Das Civil Rights Act von 1964 war ein Wendepunkt für soziale Gerechtigkeit in Amerika, insbesondere wenn es um Beschäftigung ging. Titel VII des Gesetzes machte es für Unternehmen illegal, aufgrund von „Rasse, Hautfarbe, Religion, Geschlecht oder nationaler Herkunft“ zu diskriminieren. Etwa 45 Jahre später hat der Lilly Ledbetter Fair Pay Act von 2009 die Rechte am Arbeitsplatz weiter gestärkt und die Lohndiskriminierung von Frauen und Minderheiten verboten.

Kurzübersicht

Am 15. Juni 2020 entschied der Oberste Gerichtshof in einem Sechs-zu-Drei-Urteil in Bostock gegen Clayton County, Georgia, dass der Schutz vor Diskriminierung aufgrund des Geschlechts in Titel VII des Civil Rights Act LGBTQ-Arbeitnehmer schützt.
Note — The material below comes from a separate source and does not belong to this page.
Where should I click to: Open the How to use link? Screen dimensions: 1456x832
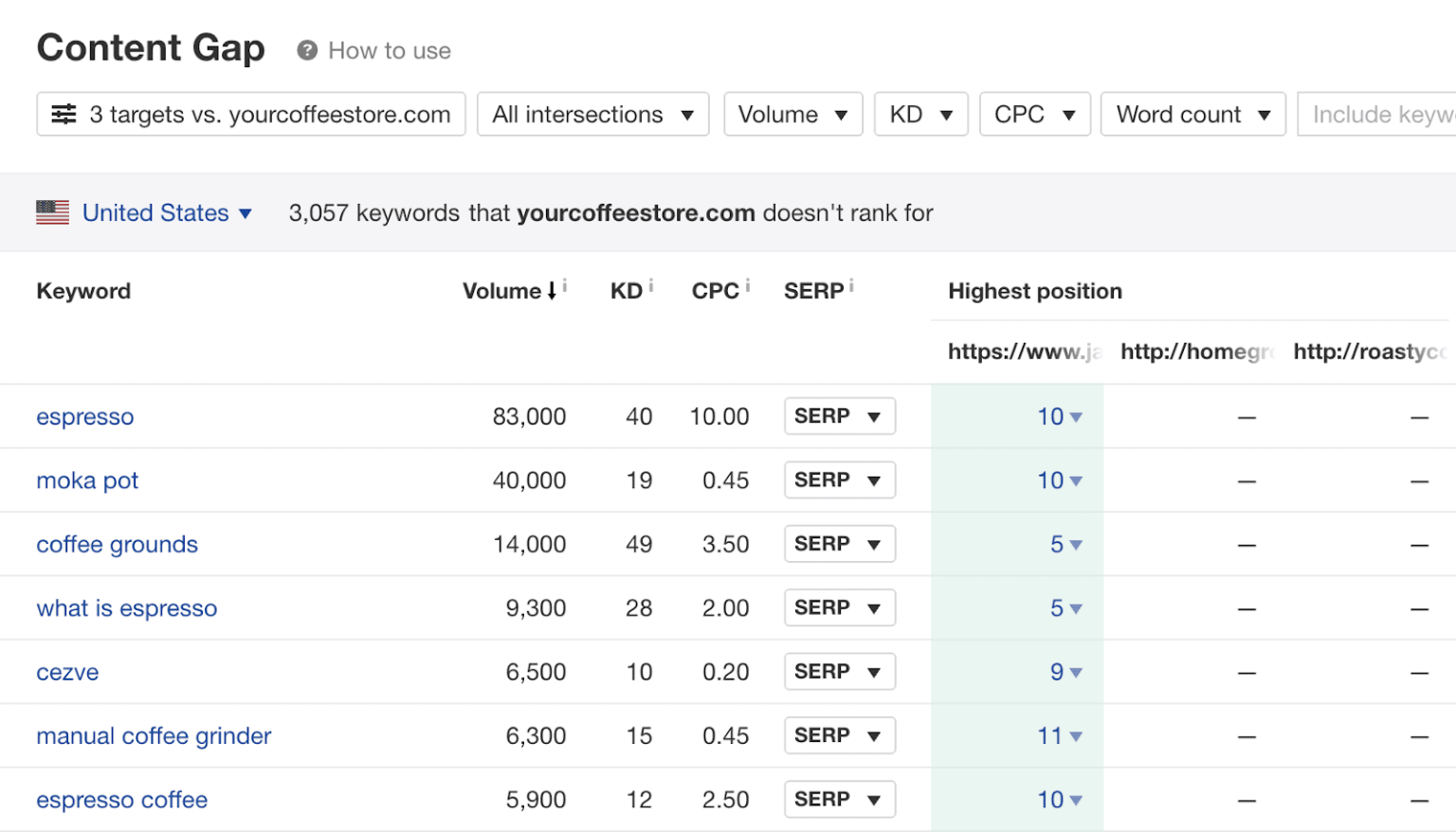(x=389, y=51)
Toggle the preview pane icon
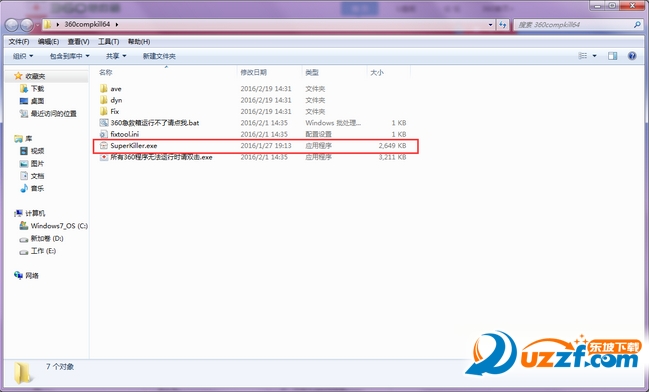The width and height of the screenshot is (649, 392). tap(613, 56)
Richter Neil M. Gorsuch, der die Stellungnahme verfasste, erklärte: „Heute müssen wir entscheiden, ob ein Arbeitgeber jemanden entlassen kann, nur weil er homosexuell oder transgender ist. Die Antwort ist klar. Ein Arbeitgeber, der eine Person wegen Homosexualität oder Transgender entlässt, entlässt diese Person wegen Eigenschaften oder Handlungen, die sie bei Mitgliedern eines anderen Geschlechts nicht in Frage gestellt hätte. Sex spielt eine notwendige und unbestreitbare Rolle bei der Entscheidung, genau das, was Titel VII verbietet.
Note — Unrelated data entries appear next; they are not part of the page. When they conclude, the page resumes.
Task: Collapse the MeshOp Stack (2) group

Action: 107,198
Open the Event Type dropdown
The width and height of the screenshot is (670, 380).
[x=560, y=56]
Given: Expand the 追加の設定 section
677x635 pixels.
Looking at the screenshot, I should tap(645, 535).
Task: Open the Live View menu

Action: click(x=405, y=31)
Unter anderen Bundesarbeitsgesetzen, die vor Ungleichheit am Arbeitsplatz schützen, sind das Gesetz über Altersdiskriminierung bei der Beschäftigung von 1967, das für Arbeitnehmer ab 40 Jahren gilt, und das Gesetz über Amerikaner mit Behinderungen von 1990 (ADA).

Das Fazit

Heutzutage genießen amerikanische Mitarbeiter zahlreiche gesetzliche Schutzbestimmungen, um unter anderem ein Mindesteinkommen zu erzielen und sie vor Gefahren am Arbeitsplatz zu schützen.